Of course, slavish adherence to the protocol could make a physician an outlier as well, the medical director notes, adding that physicians still control the process at this point "and can bury a hospital that applies protocols in a heavy-handed manner."

UPMC’s Simmons acknowledges that sanctions are difficult to apply to physicians whose outcomes and practice patterns deviate from those of their colleagues. The UPMC system engages in "report-carding," says Simmons, whereby physicians who are not doing well with respect to their peers are advised on how to make changes. "You deal with deviation by instruction, by data, by convincing people that this is now the way to do it, that there’s a better way to do it," says Simmons, who cautions that the goal is not for the standard to be blindly applied, but for the outcome to be optimal.

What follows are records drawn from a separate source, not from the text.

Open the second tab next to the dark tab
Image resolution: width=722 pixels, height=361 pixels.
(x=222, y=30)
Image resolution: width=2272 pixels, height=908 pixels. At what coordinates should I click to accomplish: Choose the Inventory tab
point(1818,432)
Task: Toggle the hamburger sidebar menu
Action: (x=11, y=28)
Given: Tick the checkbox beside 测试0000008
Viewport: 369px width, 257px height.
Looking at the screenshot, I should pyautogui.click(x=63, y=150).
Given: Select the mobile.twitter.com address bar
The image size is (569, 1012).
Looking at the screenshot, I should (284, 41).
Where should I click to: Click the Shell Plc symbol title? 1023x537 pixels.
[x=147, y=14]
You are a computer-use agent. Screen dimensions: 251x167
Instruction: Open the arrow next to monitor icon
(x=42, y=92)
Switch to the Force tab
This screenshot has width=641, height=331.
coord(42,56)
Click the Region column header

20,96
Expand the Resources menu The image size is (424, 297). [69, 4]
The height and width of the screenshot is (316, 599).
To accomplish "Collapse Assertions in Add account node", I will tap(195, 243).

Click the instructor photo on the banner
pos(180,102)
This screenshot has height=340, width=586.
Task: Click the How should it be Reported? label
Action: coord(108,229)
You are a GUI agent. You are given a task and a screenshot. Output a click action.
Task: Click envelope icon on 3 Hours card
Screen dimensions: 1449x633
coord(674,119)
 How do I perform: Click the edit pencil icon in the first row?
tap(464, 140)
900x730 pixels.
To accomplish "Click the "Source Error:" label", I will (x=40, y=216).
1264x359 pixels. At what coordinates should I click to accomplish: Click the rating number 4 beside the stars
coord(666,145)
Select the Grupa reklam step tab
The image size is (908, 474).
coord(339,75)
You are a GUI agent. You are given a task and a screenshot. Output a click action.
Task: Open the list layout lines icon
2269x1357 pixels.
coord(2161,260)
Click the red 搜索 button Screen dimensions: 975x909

For Simmons, optimal outcome includes a consideration of cost. As for equal outcomes with one approach costing more than the other, "That’s an outcome that would not be optimized under those circumstances," he says. Physicians providing the more expensive treatment would have to convince their colleagues that their approach is justified.

Perhaps the most fascinating outcome of the increasing usage of practice guidelines, protocols, formularies and critical pathways is the re-definition of medical quality. Nash defines quality as the best possible outcome at the best possible price, and adds that research bears out the assumption that high-quality medical care costs less, by definition. The assumption is premised on the industrial maxim that if you do something right the first time, you will improve quality and lower costs.

Penn uses what Shulkin calls a balance scorecard approach to defining quality and evaluating its critical pathways. The approach merges four factors into a single index: service (patient satisfaction measures), clinical quality (mortality, morbidity and infection measures), access (ease of getting care) and value (efficiency and cost measures). Shulkin says such a definition of quality accounts for the non-algorithmic components of the practice of medicine and preserves the physician-patient relationship.